• [Work to complete]: Copy all records precisely, apart from the pictures.

Saved data entries:
[Start of Attachment]
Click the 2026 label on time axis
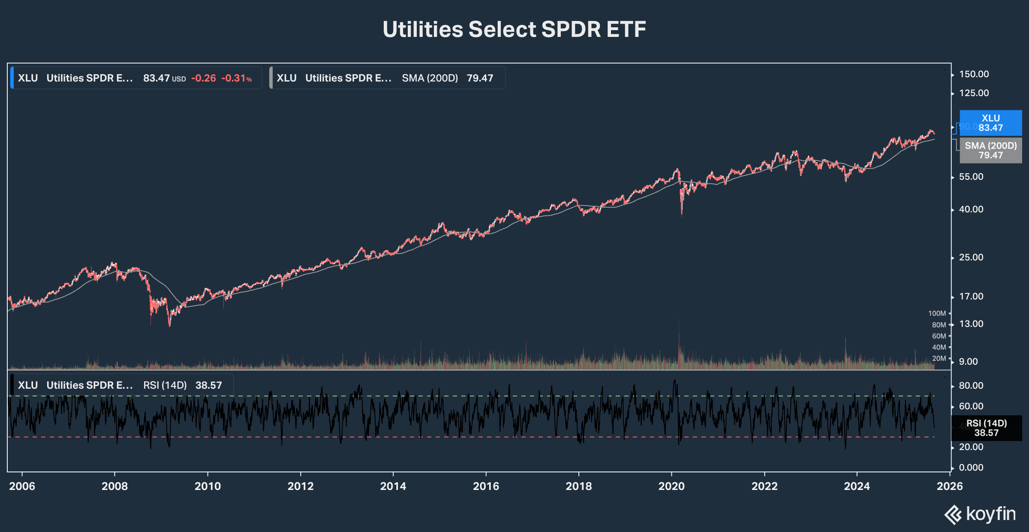 [949, 486]
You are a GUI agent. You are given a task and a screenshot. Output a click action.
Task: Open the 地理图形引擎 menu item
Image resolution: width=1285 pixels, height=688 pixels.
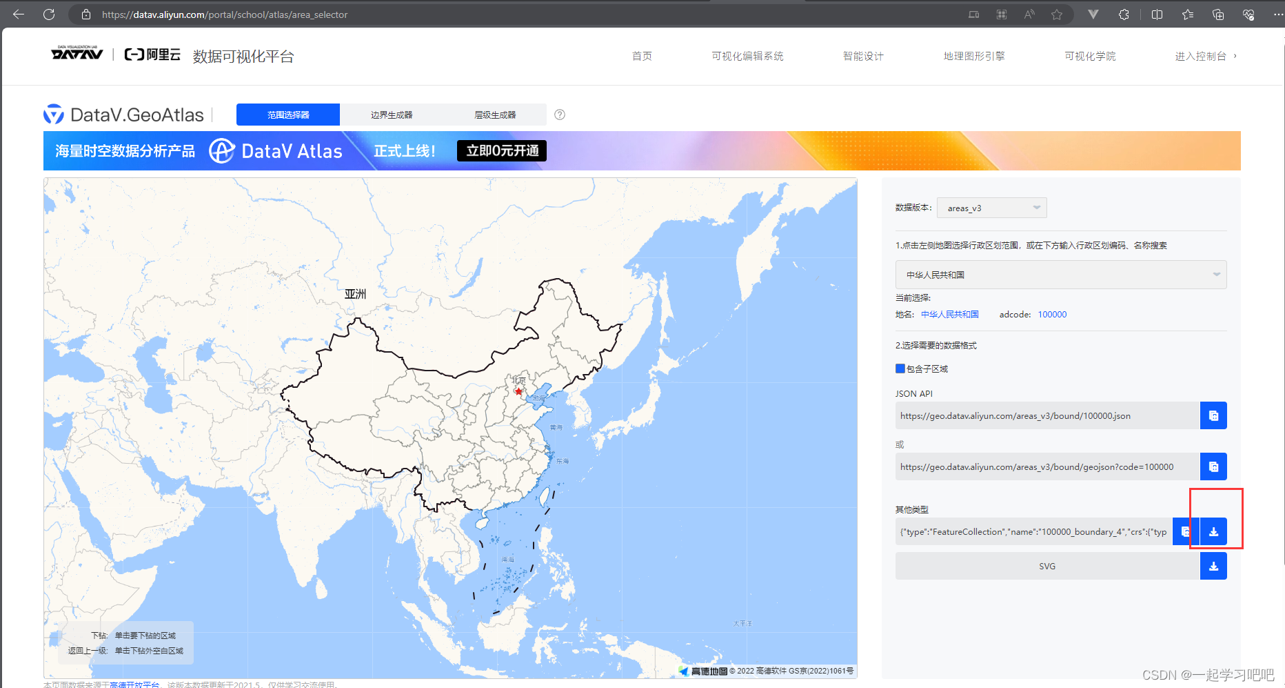[x=973, y=56]
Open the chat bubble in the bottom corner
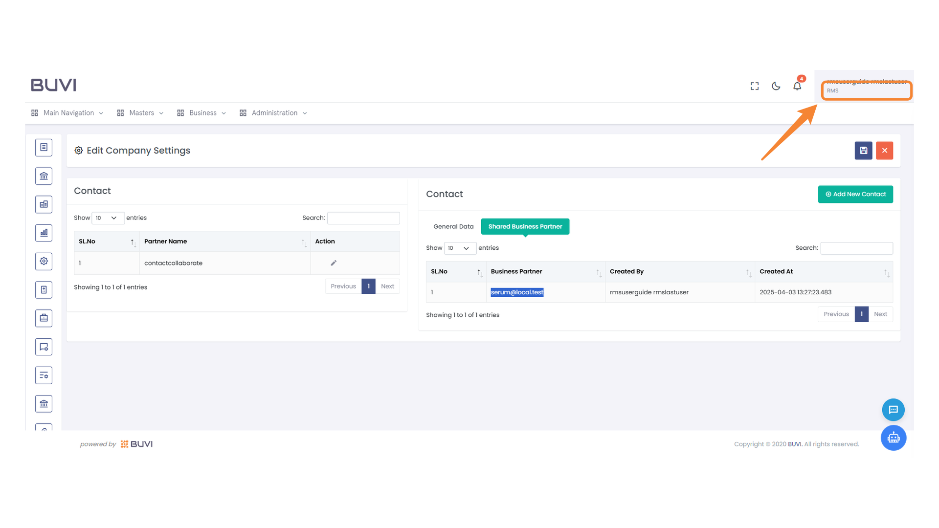The image size is (939, 528). (x=894, y=410)
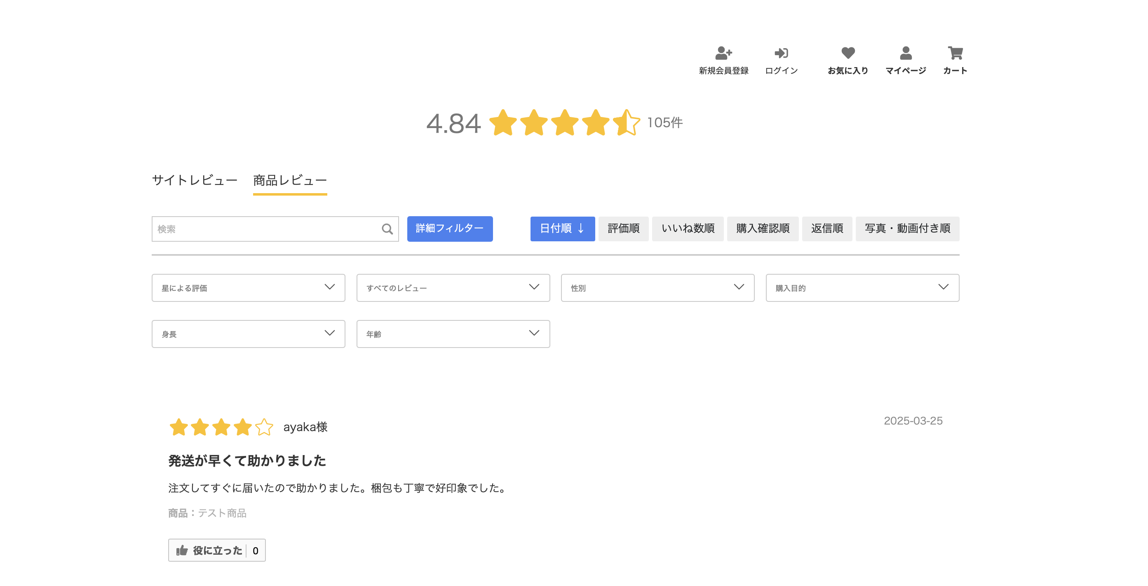This screenshot has width=1148, height=586.
Task: Open the shopping cart icon
Action: (x=955, y=53)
[End of Attachment]
• [Solution to this task]:
Click the 2026 label on time axis
 [949, 486]
You are a GUI agent. You are given a task and a screenshot. Output a click action.
Task: Open the 地理图形引擎 menu item
Image resolution: width=1285 pixels, height=688 pixels.
[x=973, y=56]
Open the chat bubble in the bottom corner
The image size is (939, 528). (x=894, y=410)
This screenshot has width=1148, height=586.
Task: Open the shopping cart icon
Action: (x=955, y=53)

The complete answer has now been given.